_Instructions to follow_
Below are some records. Set down exactly the line holding "Screen dimensions: 1920x1080" and every later line through the end, omitting the pictures.

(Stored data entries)
* * *
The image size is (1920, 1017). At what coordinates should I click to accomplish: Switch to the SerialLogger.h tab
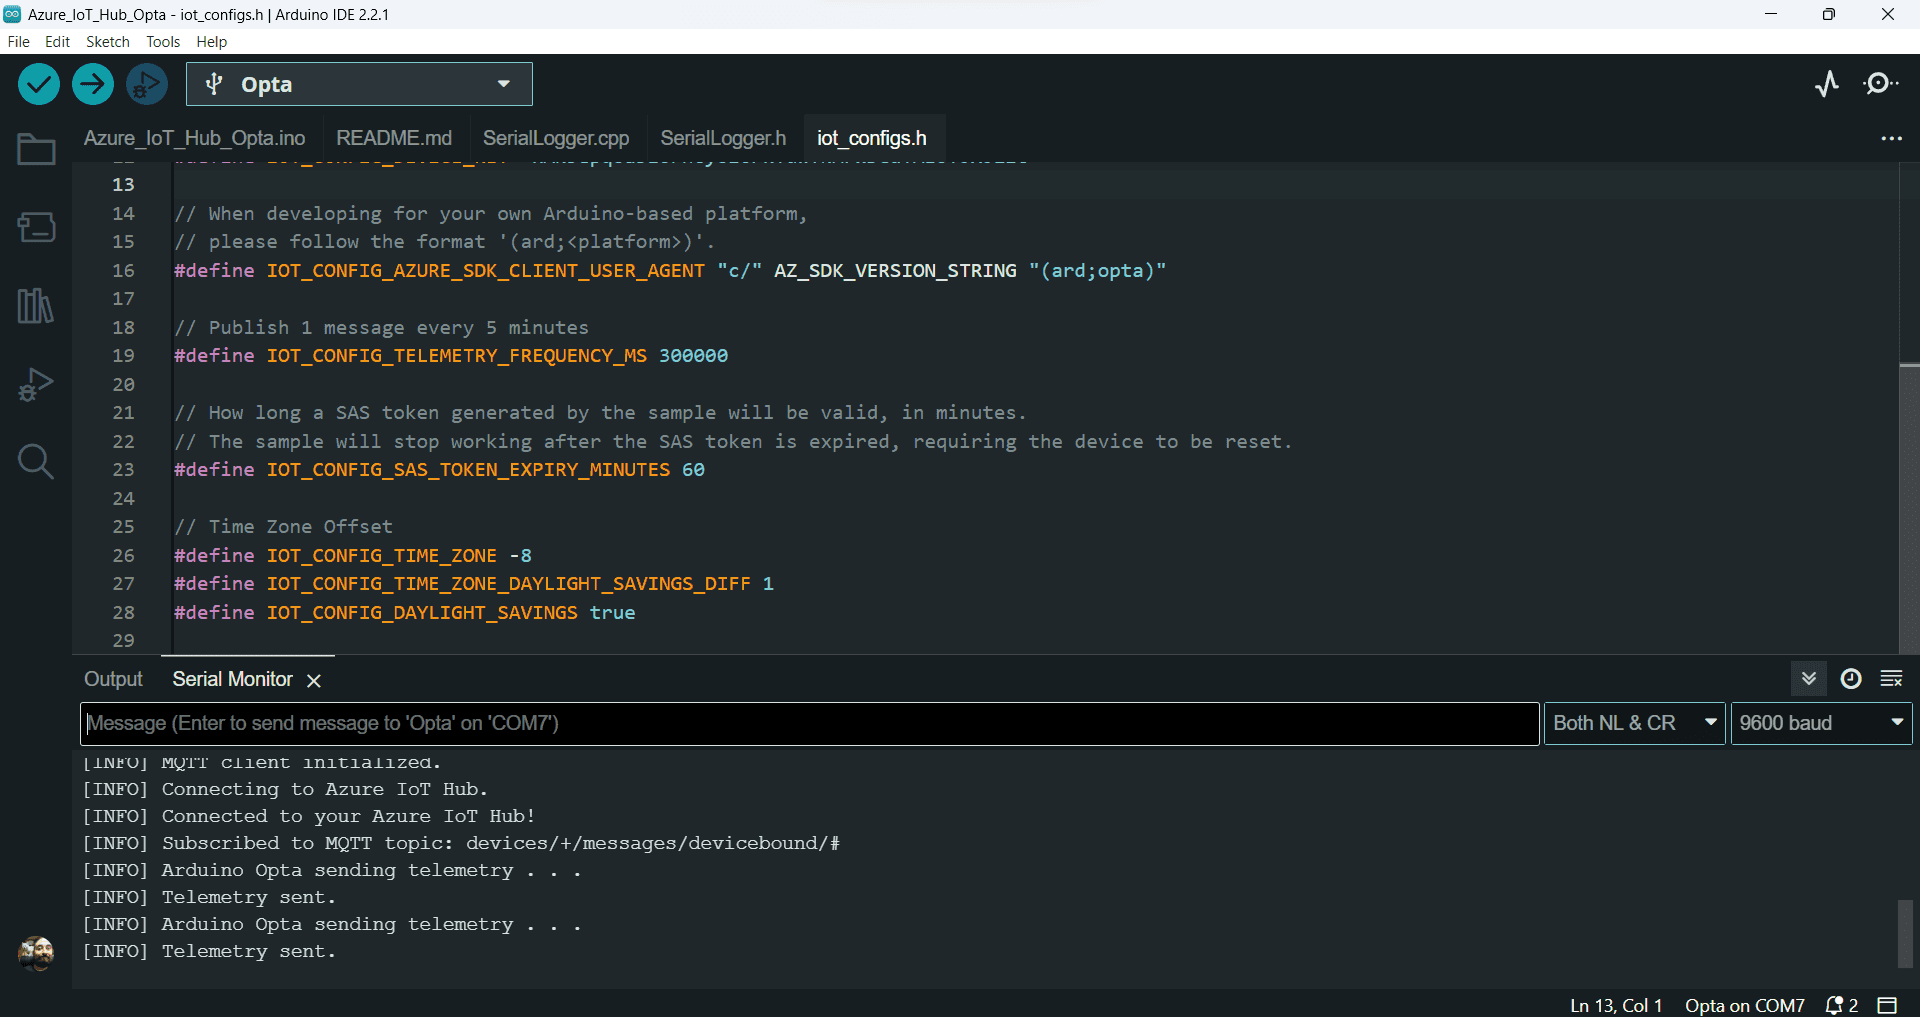722,138
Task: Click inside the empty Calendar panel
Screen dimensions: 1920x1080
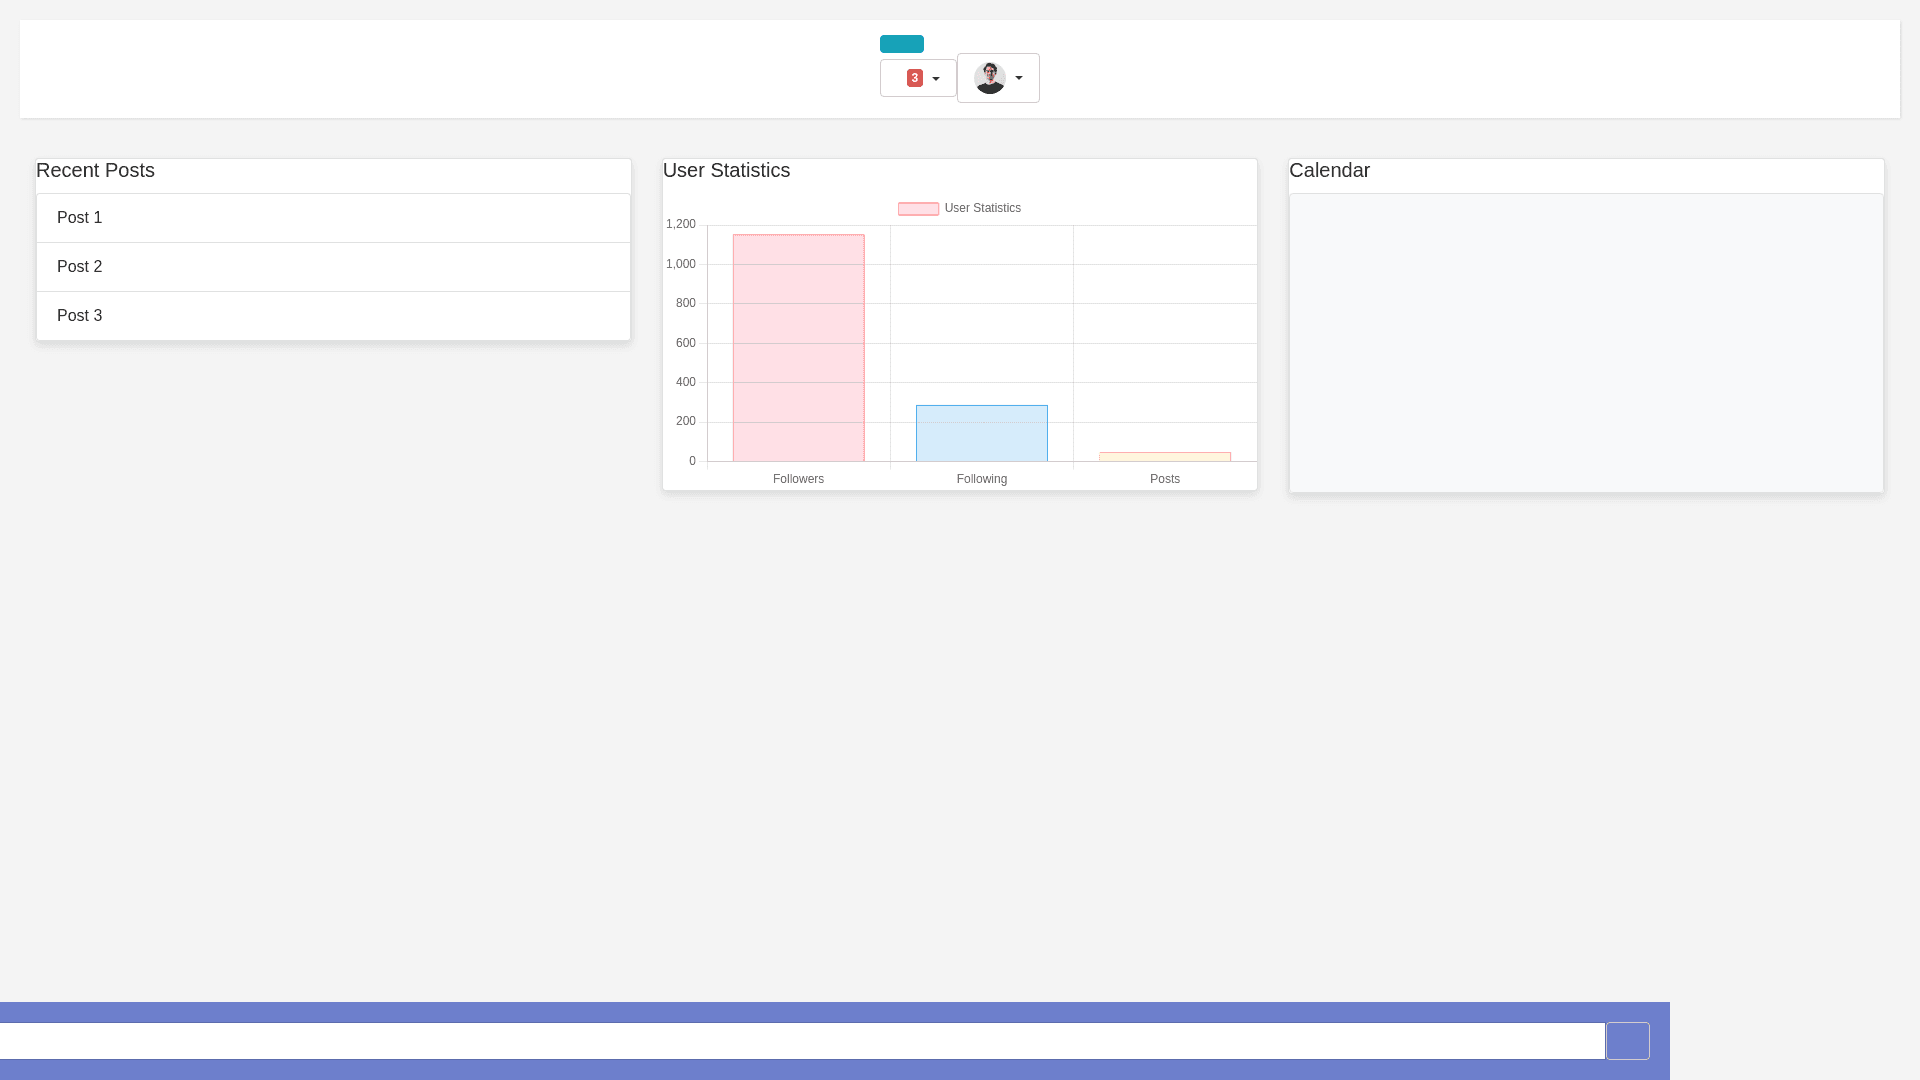Action: pyautogui.click(x=1586, y=342)
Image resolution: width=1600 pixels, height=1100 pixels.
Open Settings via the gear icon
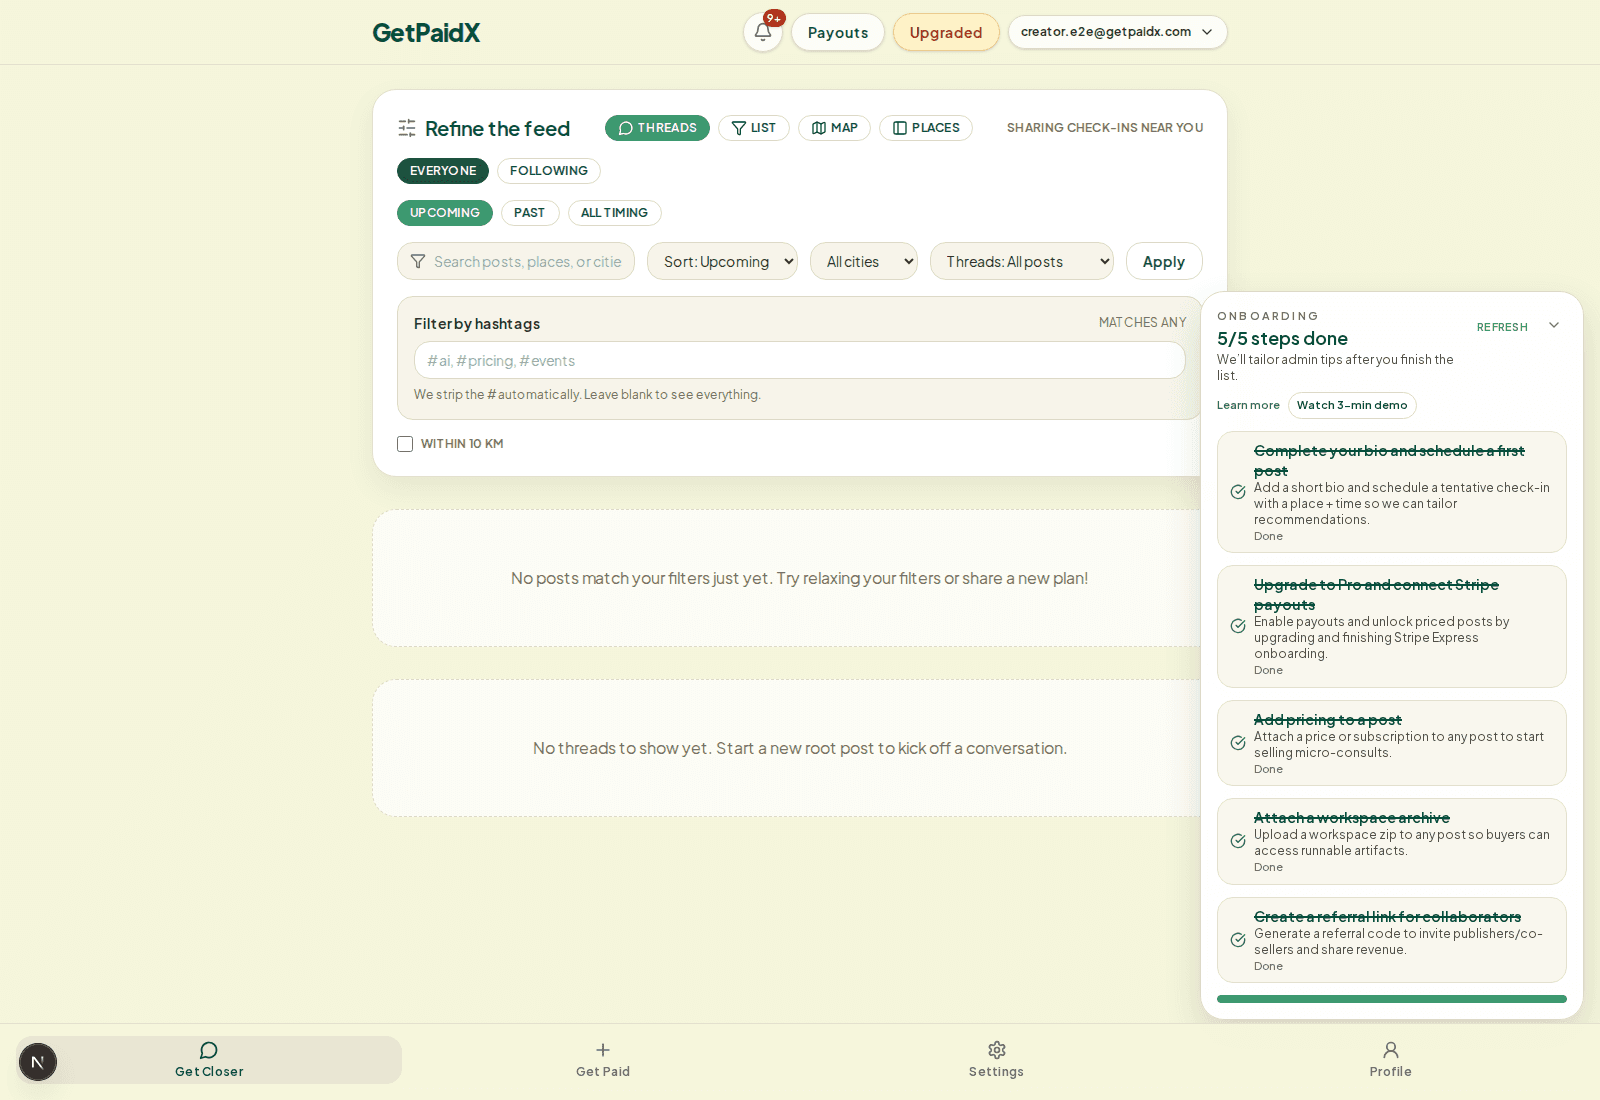pyautogui.click(x=996, y=1050)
* * *
_Task solution_
Screen dimensions: 1920x1080
Action: pyautogui.click(x=1586, y=342)
Image resolution: width=1600 pixels, height=1100 pixels.
Open Settings via the gear icon
pyautogui.click(x=996, y=1050)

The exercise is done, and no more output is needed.